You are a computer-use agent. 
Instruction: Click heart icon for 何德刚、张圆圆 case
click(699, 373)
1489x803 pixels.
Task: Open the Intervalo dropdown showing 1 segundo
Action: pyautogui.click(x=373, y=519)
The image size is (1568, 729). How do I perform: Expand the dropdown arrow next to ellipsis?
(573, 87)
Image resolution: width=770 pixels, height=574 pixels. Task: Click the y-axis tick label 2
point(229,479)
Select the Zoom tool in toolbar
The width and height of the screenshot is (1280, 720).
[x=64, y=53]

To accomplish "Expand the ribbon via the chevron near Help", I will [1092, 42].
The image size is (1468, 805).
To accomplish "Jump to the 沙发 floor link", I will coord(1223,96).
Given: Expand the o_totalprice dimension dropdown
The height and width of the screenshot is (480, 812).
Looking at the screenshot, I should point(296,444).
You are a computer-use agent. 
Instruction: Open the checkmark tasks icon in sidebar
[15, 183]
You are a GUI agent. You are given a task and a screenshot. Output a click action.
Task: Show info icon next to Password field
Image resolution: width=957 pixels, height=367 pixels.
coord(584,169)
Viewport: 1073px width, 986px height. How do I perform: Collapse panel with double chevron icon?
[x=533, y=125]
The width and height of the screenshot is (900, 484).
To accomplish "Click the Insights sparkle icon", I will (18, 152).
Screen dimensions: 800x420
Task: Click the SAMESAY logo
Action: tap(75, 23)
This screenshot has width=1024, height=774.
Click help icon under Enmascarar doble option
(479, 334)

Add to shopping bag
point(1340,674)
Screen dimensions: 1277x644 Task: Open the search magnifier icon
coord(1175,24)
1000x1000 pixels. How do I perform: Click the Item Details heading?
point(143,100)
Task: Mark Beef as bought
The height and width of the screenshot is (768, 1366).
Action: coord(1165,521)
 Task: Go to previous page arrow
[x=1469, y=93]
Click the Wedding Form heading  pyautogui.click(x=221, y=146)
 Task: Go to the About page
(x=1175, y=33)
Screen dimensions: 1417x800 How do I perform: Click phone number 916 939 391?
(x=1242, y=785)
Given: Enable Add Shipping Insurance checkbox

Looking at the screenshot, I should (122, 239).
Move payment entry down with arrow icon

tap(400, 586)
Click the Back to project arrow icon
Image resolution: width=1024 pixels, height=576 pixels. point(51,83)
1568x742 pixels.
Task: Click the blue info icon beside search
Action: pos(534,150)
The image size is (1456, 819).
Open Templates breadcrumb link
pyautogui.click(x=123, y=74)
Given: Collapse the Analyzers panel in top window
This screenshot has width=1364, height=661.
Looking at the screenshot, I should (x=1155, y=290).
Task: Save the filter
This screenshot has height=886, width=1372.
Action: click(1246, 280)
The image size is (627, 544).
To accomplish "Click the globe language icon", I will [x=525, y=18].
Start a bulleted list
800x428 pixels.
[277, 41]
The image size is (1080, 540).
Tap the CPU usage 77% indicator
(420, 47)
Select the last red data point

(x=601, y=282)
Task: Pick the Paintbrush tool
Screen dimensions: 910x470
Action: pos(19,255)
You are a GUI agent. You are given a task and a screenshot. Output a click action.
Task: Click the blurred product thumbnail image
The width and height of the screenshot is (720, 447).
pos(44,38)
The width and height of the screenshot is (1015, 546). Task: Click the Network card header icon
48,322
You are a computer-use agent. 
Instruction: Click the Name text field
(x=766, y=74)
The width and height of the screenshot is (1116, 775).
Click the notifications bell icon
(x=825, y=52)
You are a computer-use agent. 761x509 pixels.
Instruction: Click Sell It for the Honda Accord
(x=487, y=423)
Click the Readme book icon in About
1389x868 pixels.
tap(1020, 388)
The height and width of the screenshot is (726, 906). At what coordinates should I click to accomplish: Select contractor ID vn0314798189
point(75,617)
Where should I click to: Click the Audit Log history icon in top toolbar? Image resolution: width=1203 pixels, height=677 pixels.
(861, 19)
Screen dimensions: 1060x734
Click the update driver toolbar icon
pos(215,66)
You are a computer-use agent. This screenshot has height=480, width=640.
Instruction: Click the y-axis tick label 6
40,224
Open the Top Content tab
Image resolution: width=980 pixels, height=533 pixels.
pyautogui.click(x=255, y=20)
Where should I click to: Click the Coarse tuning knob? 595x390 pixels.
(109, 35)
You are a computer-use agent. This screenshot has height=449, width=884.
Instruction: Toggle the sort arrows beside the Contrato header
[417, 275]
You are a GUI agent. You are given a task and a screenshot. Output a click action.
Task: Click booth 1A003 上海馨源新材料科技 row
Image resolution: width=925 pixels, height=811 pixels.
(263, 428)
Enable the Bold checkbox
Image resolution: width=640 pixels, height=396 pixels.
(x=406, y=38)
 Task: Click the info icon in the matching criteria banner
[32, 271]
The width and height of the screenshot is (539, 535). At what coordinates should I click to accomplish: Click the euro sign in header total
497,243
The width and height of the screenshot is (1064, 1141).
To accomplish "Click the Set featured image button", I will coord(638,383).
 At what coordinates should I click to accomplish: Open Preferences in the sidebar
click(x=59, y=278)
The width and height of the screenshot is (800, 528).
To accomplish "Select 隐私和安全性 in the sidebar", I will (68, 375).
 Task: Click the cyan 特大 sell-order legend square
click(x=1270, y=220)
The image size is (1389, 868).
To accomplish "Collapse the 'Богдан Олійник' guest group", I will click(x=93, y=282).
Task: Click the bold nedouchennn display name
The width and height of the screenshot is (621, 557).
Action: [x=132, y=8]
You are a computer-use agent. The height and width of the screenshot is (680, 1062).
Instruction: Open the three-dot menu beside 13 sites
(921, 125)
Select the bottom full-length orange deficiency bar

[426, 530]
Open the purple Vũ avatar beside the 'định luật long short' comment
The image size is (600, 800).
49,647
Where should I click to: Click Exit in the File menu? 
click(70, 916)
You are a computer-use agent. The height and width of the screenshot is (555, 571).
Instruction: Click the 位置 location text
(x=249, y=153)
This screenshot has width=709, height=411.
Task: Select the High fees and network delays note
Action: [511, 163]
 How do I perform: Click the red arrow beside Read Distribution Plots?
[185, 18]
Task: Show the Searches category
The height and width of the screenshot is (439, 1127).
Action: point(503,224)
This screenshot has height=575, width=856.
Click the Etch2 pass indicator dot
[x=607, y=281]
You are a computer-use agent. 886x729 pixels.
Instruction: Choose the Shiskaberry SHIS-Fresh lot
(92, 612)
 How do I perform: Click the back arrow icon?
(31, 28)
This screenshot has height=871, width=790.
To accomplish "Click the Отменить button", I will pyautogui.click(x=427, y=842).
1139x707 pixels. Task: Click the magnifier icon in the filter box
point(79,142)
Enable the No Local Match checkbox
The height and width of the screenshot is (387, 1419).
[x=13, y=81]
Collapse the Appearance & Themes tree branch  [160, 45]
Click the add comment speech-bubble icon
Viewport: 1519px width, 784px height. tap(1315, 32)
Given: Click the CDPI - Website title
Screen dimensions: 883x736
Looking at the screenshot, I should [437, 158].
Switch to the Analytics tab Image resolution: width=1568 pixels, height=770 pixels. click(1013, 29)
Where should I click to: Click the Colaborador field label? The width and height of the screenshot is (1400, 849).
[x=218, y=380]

━━━━━━━━

▶ [PROBLEM TO WORK ON]
Transcribe exactly, starting at the line with "Screen dimensions: 883x736" and continuing through the last line of the data above; leave out all earlier lines.

▶ [RESPONSE BOX]
Screen dimensions: 883x736
Looking at the screenshot, I should [437, 158].
Switch to the Analytics tab Image resolution: width=1568 pixels, height=770 pixels. click(1013, 29)
Where should I click to: Click the Colaborador field label? The width and height of the screenshot is (1400, 849).
[x=218, y=380]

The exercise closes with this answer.